WORK TO BE COMPLETED:
List the benefits that the article on emotional reactivity gives for uncovering the triggers behind emotional reactivity.

EXCERPT TO READ:
========================================================================

What is Emotional Reactivity?
When we feel stressed, angry, or hurt, we tend to react impulsively. We are in a state of fight-or-flight and tend to react emotionally, that is, to overreact. That overreaction is emotional reactivity.
In that moment, our perceptions of the situation are altered. The emotional charge prevents us from seeing the situation for what it is. Instead, we react. At this point, there is no listening going on anymore. Our emotions and defenses are driving our behaviors.
Start with Active Listening
Slowing down and actively listening are essential to ward off emotional reactivity. When we listen actively, we are attempting to take in what the other is saying at face value. The goal is understand the message without letting our own biases, thoughts and emotions get in the way.
Active listening does not mean shutting down your feelings though. If you feel some emotions while your loved one is speaking, make a mental note of them but don’t let them explode.
After actively listening, ask some questions to understand your partner’s position fully. Once you have a solid grasp of your loved one’s position, check in with yourself and explore your feelings and thoughts. After that, it’s your turn to speak. Share your thoughts and emotions as matter-of-factly and calmly as possible.
Sometimes our emotions are very intense, yet we can’t seem to make sense of them or properly articulate them. If that’s the case, go back to them on your own or with a therapist and explore further. There’s something there.
With active listening, we can get to the underlying issues with much less conflict.
Recognition is the Way Forward
Once we recognize our own reactivity and figure out our triggers, we become aware of how prone we are to misread people.
It takes a fair bit of self-discovery to uncover some of the underlying triggers behind emotional reactivity, but the benefits are obvious: less unnecessary emotional disturbance, a better relationship with your loved ones, and seeing your partner and reality more clearly.
Emotional Regulation – The Balancing Act
The minute we try to repress or push our feelings away, the sooner we feel defeated. As counterintuitive as it might seem, it’s better to feel through our emotions, to let them in and be okay with them, than to try to restrain them. We can do that in a way that doesn’t overwhelm our systems either.
Emotional regulation, that ability to control how we react to strong emotions, can be learned and mastered through practice. Therapy and self-examination make this process more effective.
Emotional regulation often involves diffusing heated situations by not immediately acting, practicing active listening techniques, and temporarily removing ourselves from certain situations. We can learn strategies to bring down the intensity of the situation and perhaps later re-approach it with composure.
Since reactivity is often a product of self-preservation, it helps to focus on the feelings and desires of the other person involved, seeing them as another feeling human rather than a threat. We can verbalize our own feelings calmly and honestly and also consider the other person’s to find resolution.
Many therapists integrate mindfulness practice into this process to help patients focus on the present and regain perspective. Mindfulness has a cumulative effect when practiced regularly. We get better at it and lower our stress threshold over time. It also helps steer our minds back toward processing rather than reacting.
Points to Remember…
- Most of us react all the time. Try to put your own reactions and emotions aside to truly hear what the other person is saying.
- We are emotionally reactive when we react impulsively: we overreact.
- Find calm and actively listen.
- You can learn techniques to diffuse intense situations: practice listening to the other person, not acting right away, or removing yourself from the situation.

========================================================================

GIVEN INFORMATION:
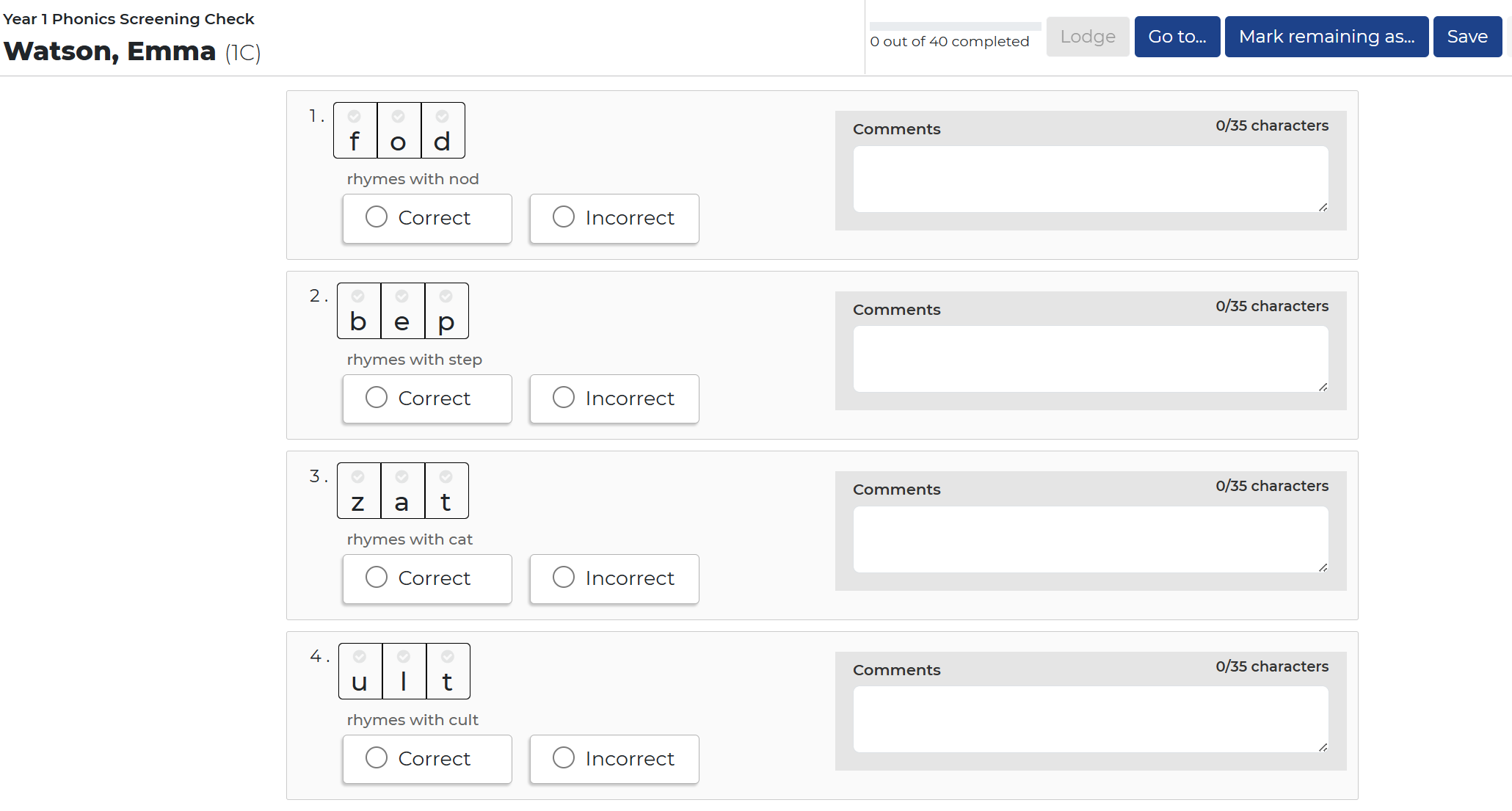
Task: Focus the Comments box for word 1
Action: point(1091,179)
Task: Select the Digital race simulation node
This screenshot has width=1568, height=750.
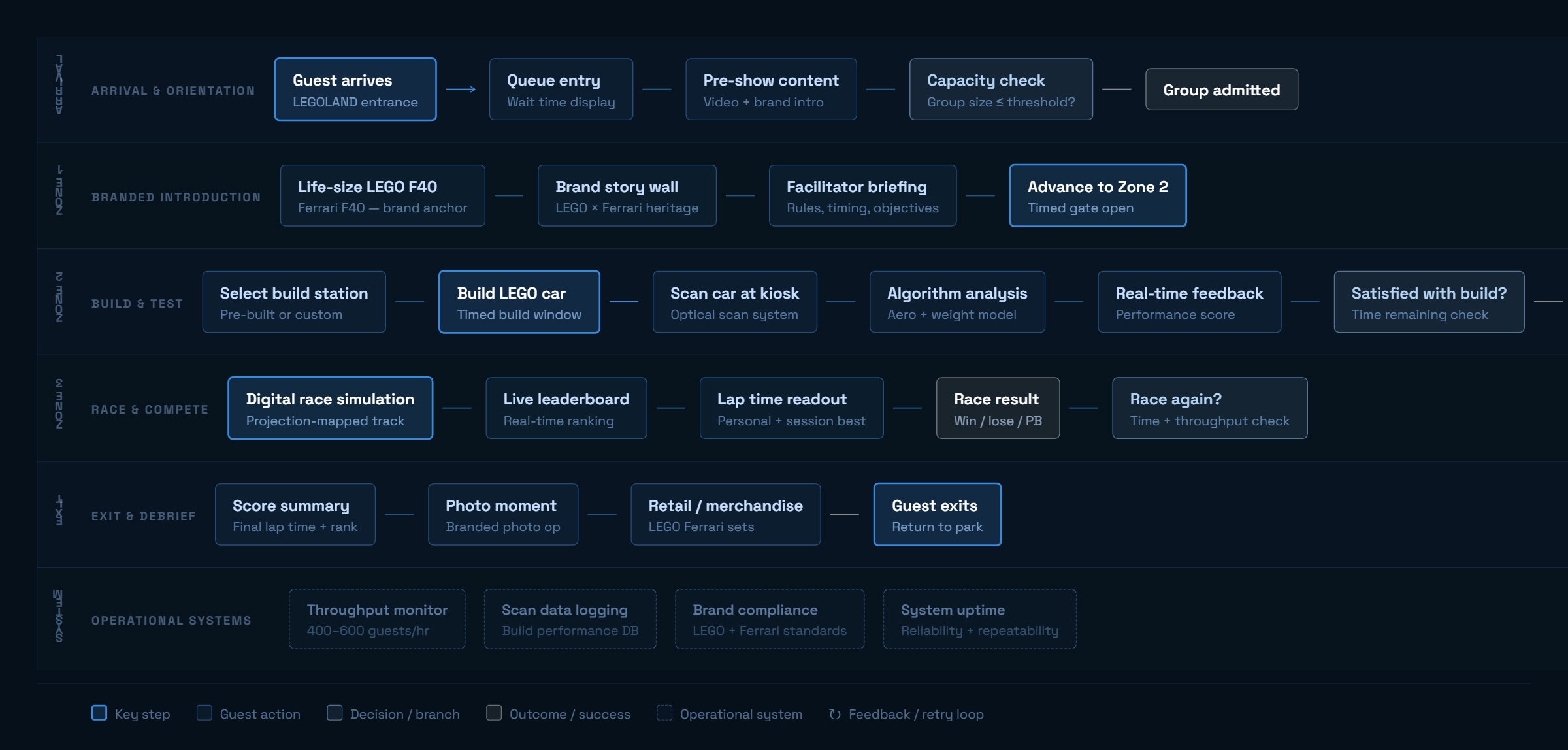Action: tap(331, 408)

========================================================================

RESPONSE FOR THIS EXERCISE:
- Less unnecessary emotional disturbance
- A better relationship with your loved ones
- Seeing your partner and reality more clearly